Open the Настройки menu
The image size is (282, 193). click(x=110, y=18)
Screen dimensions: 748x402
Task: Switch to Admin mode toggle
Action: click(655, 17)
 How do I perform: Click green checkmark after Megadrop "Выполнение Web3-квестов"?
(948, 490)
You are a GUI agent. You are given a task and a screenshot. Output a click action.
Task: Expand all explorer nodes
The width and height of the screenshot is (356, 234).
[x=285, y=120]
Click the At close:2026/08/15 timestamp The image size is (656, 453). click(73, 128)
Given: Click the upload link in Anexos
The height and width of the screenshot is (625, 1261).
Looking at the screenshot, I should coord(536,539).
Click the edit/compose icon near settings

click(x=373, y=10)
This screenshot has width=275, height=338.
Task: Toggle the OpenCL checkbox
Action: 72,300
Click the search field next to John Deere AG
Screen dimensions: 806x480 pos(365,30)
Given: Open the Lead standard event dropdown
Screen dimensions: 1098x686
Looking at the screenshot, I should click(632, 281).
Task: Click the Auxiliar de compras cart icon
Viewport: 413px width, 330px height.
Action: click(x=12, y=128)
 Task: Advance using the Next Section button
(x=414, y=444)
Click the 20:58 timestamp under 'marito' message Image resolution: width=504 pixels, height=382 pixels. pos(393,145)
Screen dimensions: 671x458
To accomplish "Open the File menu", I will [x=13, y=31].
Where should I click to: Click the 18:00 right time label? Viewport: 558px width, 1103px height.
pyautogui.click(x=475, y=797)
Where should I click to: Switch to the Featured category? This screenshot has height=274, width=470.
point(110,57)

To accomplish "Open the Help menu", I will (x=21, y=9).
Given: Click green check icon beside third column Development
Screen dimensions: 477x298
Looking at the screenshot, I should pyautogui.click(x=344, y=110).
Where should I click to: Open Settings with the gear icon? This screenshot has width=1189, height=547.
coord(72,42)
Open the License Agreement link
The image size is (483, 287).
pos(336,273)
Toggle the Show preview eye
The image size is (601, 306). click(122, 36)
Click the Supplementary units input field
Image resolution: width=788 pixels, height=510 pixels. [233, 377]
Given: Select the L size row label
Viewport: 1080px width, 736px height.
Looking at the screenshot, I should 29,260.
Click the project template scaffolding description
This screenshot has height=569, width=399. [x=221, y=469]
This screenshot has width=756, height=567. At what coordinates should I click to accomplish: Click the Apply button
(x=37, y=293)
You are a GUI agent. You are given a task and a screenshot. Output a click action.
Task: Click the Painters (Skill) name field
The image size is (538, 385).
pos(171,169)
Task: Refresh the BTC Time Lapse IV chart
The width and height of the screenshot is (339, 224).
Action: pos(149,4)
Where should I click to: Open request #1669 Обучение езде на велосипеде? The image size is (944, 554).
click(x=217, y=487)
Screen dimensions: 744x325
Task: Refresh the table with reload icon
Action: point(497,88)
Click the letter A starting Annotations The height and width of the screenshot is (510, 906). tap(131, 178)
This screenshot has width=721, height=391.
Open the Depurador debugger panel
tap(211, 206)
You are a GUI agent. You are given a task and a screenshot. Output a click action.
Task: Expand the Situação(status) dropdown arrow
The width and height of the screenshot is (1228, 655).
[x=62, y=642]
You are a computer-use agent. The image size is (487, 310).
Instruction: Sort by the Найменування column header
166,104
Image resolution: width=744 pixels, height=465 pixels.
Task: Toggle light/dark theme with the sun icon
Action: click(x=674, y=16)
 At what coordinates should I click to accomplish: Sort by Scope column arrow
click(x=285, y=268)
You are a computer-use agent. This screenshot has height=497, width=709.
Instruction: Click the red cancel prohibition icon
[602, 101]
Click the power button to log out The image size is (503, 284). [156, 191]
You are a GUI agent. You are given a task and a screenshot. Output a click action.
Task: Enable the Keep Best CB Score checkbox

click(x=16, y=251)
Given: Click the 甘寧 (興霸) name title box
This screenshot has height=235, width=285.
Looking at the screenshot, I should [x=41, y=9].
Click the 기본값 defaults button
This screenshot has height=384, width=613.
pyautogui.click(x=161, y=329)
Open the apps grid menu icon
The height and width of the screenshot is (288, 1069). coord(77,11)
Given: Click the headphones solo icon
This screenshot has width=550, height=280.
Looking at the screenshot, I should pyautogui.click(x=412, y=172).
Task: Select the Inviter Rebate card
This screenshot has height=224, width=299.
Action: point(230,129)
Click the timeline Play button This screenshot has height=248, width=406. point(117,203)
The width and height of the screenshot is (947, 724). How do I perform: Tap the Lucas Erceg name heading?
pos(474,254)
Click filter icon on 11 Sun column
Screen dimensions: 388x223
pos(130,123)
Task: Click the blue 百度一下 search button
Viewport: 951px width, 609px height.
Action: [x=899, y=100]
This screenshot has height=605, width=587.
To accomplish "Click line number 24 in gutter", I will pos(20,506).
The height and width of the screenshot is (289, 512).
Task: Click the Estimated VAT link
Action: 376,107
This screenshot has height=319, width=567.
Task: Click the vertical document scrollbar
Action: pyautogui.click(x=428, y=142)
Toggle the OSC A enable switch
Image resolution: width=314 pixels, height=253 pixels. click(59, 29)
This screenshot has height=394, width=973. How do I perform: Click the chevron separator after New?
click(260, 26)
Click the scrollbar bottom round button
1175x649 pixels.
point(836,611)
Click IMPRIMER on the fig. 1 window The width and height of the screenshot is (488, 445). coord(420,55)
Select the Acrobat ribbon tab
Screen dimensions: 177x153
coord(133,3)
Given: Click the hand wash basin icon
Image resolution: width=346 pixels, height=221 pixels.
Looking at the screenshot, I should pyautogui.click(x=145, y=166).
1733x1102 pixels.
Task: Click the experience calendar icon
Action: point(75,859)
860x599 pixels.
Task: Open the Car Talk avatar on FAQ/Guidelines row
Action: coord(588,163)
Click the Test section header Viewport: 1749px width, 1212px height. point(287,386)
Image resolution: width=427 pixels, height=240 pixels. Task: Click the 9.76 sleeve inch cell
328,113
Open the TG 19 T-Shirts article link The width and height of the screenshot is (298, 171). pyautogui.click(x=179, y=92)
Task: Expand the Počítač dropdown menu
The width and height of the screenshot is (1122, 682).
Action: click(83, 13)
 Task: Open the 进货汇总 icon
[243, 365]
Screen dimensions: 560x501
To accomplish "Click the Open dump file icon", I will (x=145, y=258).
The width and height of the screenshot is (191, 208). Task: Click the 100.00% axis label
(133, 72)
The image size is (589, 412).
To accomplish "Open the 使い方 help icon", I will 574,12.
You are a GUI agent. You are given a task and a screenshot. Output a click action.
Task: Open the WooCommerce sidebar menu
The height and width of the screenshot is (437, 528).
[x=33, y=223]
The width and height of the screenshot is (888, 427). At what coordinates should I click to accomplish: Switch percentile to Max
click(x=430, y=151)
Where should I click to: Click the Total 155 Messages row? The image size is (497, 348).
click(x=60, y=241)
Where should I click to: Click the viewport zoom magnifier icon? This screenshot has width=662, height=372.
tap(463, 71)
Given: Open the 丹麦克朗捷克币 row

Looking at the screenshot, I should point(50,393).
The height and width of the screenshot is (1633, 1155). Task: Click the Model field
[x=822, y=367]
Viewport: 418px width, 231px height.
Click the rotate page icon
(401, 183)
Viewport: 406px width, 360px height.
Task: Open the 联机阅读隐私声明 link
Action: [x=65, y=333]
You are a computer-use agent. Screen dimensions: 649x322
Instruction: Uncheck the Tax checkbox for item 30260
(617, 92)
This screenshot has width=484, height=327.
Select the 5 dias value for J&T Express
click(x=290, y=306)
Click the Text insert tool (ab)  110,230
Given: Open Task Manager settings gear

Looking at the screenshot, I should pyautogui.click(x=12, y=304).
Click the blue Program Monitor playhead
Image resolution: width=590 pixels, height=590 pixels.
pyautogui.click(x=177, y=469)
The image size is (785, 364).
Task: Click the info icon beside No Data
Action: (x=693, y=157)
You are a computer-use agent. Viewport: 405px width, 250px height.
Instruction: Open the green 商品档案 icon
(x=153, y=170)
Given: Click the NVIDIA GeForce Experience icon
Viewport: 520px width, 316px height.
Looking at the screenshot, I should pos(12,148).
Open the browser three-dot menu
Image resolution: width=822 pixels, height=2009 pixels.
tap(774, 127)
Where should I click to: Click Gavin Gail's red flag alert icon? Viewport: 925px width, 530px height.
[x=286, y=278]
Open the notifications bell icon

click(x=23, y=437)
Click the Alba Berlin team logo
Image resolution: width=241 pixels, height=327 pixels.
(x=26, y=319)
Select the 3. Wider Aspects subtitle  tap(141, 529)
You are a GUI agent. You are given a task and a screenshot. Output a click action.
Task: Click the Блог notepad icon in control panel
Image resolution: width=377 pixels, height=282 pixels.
....
Assigned task:
Starting at the line that contains "Task: Click the Блог", transcribe every line through the last line of the entries above, exactly, and nothing else.

Result:
Task: Click the Блог notepad icon in control panel
Image resolution: width=377 pixels, height=282 pixels.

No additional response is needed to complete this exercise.